Idolatrado o denostado, es uno de los autores más prolíficos y se ha concentrado en el sub-género del terror. Aunque los más puristas lo tachan de comercial y de “procesar” sus libros, la imaginación de Stephen King ha inspirado una serie de películas, algunas muy malas y otras muy buenas, he aquí una muestra de lo que vimos en los ochentas y que salió de la pluma del escritor de Maine.

Me confieso fanático de Stephen King; soy un lector compulsivo y trato de leer de todo, me gusta la novela hispanoamericana en particular sin embargo tengo ese gran vicio: encuentro irresistible la narrativa del autor estadounidense y aunque su producción es enorme, creo que ya tengo cubierto algo así como el 75% de su obra.

Dicen que los lectores asiduos somos los peores críticos a la hora de llevar una historia a la pantalla y en mi caso es muy cierto; evito al máximo las versiones cinematográficas de los libros y solo veo las que verdaderamente valen la pena sin embargo en las épocas ochenteras me tuve que soplar varias películas y entre ellas muchas basadas en las historias de Stephen King.

King publicó durante los ochentas algo así como 25 obras, entre relatos cortos y novelas, de los cuales llegaron a la pantalla grande unas ocho (si la memoria no me falla) y he de ser sincero, muchas de ellas apestaron.

He aquí una breve reseña de los que considero las peores películas de los ochentas basadas en libros de Stephen King:

Pet Sematary (Cementerio de Mascotas)

La historia es sobre un cementerio indio, oculto atrás de un cementerio para mascotas, que tiene la diabólica cualidad de resucitar a quién se entierra en éste.
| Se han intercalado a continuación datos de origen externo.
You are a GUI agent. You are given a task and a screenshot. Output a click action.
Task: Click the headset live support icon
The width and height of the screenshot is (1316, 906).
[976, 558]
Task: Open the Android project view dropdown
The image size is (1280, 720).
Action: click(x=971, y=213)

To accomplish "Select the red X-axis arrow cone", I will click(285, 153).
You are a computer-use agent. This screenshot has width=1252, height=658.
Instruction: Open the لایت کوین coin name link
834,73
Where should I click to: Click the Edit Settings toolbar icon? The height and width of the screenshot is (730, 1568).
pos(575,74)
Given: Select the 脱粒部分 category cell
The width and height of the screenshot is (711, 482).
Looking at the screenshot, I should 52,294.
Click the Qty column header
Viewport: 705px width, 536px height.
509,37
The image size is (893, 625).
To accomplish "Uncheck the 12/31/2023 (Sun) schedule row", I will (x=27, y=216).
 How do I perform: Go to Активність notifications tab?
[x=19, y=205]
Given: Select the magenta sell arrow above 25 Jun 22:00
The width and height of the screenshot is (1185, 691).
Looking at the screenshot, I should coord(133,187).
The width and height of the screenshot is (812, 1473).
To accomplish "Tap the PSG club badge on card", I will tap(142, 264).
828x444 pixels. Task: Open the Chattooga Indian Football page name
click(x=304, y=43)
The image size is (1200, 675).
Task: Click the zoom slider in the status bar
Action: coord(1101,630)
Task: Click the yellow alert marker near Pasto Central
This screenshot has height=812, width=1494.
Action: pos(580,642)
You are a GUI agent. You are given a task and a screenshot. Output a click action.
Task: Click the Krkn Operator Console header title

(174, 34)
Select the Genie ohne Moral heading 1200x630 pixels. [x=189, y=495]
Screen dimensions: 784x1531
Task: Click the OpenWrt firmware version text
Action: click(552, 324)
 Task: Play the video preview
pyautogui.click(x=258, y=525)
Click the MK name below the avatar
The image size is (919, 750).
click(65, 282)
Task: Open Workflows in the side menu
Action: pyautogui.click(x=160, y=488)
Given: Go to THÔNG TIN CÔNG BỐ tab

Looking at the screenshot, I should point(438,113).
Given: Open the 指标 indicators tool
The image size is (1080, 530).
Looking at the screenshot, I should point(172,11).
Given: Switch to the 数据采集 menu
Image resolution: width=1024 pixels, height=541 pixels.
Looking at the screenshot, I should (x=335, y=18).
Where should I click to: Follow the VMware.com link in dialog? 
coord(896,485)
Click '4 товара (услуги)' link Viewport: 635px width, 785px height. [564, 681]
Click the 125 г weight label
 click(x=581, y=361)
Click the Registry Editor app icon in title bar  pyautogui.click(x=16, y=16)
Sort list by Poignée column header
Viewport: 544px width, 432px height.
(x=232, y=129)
La historia de King se basa en el terror sicológico de un padre ante la pérdida de su hijo, pero la versión cinematográfica se concentra en los “horrores” que causan los “revividos” que no regresan con una actitud muy amistosa que digamos.

El que sale de cura en el trailer es el mismísimo Stephen King

Christine

El libro es una especie de oda a los autos y al Rock’n'Roll, de la amistad de dos jóvenes normales, de su ingreso al mundo adulto y de como el espíritu que vive en un Plymouth Fury empieza a poseer el alma del protagonista; la película se concentra más bien en las andanzas del auto asesino. Es una especie de Viernes 13 en el que el asesino en vez de usar cuchillos y hachas utiliza llantas y defensas.

Hay que decir que las escenas del auto reparándose solo son bastante buenas

The Running Man (El Fugitivo)

Pocas películas he visto que alteraran la novela al grado de dejarla irreconocible como este caso en particular. Mientras que en la película el protagonista (interpretado por Arnold Schwarzenegger) es una especie de superhombre que lucha en contra de una serie de retos hi-tech por haber cometido un crimen, en el libro es tan solo un pobre diablo común y corriente que lo único que necesita es dinero para llevar a su mujer al doctor. Sin las hazañas de Schwarzenegger el libro es más bien una verdadera cacería de cucarachas en donde el protagonista se enfrenta ante una sociedad y apenas se salva para terminar todo suicidándose utilizando, de manera muy premonitoria, un avión para destruir un gran rascacielos.

El personaje del libro huye por las alcantarillas y no usa pijamas hi-tech amarillas

Cujo

Este libro es desesperante y a la vez terrible; la metáfora de King es la de un monstruo imaginario que aterrorizaba a un niño (se le aparecía por las noches en la cómoda de su cuarto) y que más tarde se “encarna” en un enorme perro San Bernardo que se contagia de rabia. La película no es más que otra historia de un enorme animal sanguinario y fuera de control.

Y si, en el libro al final muere el niño.

Proximamente escribiré algo sobre las películas buenas, que si las hubo.